Abstract
Light Sheet Fluorescence Microscopy (LSFM) enables multi-dimensional and multi-scale imaging via illuminating specimens with a separate thin sheet of laser. It allows rapid plane illumination for reduced photo-damage and superior axial resolution and contrast. We hereby demonstrate cardiac LSFM (c-LSFM) imaging to assess the functional architecture of zebrafish embryos with a retrospective cardiac synchronization algorithm for four-dimensional reconstruction (3-D space + time). By combining our approach with tissue clearing techniques, we reveal the entire cardiac structures and hypertrabeculation of adult zebrafish hearts in response to doxorubicin treatment. By integrating the resolution enhancement technique with c-LSFM to increase the resolving power under a large field-of-view, we demonstrate the use of low power objective to resolve the entire architecture of large-scale neonatal mouse hearts, revealing the helical orientation of individual myocardial fibers.

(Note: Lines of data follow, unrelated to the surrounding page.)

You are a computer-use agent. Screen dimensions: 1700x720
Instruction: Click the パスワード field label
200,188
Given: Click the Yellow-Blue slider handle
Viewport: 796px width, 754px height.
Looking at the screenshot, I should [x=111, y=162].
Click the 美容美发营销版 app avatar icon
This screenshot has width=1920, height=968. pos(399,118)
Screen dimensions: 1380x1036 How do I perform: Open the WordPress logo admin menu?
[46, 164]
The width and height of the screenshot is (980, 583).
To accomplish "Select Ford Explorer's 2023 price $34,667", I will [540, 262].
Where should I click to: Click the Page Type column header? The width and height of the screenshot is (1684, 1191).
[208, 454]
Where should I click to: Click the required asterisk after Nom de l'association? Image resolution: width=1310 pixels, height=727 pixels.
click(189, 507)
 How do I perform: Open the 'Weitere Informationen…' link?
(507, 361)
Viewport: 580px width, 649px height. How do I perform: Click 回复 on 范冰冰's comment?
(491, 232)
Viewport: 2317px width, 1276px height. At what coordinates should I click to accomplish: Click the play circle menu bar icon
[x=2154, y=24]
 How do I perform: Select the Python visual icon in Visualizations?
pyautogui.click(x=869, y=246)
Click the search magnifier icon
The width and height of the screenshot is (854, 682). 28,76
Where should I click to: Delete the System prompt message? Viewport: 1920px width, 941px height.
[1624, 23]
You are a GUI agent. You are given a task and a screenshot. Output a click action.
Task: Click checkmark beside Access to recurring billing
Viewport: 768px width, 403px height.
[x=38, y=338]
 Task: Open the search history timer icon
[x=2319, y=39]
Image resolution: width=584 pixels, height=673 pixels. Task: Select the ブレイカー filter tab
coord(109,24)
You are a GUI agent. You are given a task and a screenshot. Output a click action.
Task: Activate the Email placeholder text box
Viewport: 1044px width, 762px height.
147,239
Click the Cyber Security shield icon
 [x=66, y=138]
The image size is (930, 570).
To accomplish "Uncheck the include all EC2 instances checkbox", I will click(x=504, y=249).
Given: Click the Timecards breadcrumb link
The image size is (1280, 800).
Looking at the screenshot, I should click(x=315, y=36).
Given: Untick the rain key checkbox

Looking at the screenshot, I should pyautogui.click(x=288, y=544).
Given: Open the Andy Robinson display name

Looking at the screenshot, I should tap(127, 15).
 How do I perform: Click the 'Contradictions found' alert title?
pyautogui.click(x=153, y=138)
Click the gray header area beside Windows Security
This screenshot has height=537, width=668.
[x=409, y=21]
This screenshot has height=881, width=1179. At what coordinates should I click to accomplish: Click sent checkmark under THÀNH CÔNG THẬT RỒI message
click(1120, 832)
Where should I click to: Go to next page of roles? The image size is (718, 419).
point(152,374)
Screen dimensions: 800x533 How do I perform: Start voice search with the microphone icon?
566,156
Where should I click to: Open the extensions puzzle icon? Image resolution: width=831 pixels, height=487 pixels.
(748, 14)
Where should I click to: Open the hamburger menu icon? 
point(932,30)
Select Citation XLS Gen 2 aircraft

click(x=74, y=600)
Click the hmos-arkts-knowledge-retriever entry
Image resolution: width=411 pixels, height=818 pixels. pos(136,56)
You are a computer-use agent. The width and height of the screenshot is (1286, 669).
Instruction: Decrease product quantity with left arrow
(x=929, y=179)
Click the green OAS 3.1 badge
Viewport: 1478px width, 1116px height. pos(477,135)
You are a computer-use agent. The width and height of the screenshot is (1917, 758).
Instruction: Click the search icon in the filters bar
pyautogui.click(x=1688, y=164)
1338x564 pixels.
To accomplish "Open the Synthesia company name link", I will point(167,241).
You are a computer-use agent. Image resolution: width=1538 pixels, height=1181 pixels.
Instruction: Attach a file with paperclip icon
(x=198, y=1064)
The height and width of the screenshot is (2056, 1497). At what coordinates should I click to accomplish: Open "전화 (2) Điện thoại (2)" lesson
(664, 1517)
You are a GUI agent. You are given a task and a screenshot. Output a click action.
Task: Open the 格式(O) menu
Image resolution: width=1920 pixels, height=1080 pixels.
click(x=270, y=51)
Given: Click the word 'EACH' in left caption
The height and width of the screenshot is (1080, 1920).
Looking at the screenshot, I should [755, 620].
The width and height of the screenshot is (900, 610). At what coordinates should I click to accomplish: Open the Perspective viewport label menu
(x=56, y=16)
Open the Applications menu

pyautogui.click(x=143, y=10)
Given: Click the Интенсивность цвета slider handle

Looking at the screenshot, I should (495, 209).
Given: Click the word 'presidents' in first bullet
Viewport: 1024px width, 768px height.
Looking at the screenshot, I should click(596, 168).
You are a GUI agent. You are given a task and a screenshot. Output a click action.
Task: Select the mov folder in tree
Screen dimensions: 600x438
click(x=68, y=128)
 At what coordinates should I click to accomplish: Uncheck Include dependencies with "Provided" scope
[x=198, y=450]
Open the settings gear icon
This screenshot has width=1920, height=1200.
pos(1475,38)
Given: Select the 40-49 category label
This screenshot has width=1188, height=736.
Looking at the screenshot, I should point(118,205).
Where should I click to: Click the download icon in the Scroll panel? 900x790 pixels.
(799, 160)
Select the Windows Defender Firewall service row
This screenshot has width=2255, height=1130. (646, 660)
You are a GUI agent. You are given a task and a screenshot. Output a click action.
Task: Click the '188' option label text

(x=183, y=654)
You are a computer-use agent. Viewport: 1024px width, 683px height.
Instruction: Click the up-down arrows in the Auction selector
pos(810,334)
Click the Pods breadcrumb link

Therefore, our c-LSFM imaging approach provides multi-scale visualization of architecture and function to drive cardiovascular research with translational implication in congenital heart diseases.
Highlights
Micro–magnetic resonance imaging (MRI) are limited from tracking the fluorescently labeled live zebrafish and neonatal hearts for cardiac development, injury and repair
With its numerous structure variants, including Selective Plane Illumination Microscopy (SPIM), Multidirectional SPIM (m-SPIM), Digitally Scanned Light Sheet Microscopy (DSLM), Objective-Coupled Planar Microscopy (OCPI), Oblique Plane Microscope (OPM), and Bessel-Beam-based Light Sheet Microscopy, being widely developed in recent years, Light Sheet Fluorescence Microscopy (LSFM) is on the verge of becoming a predominant visualization technique for a broad range of life science research[12,13,14,15,16]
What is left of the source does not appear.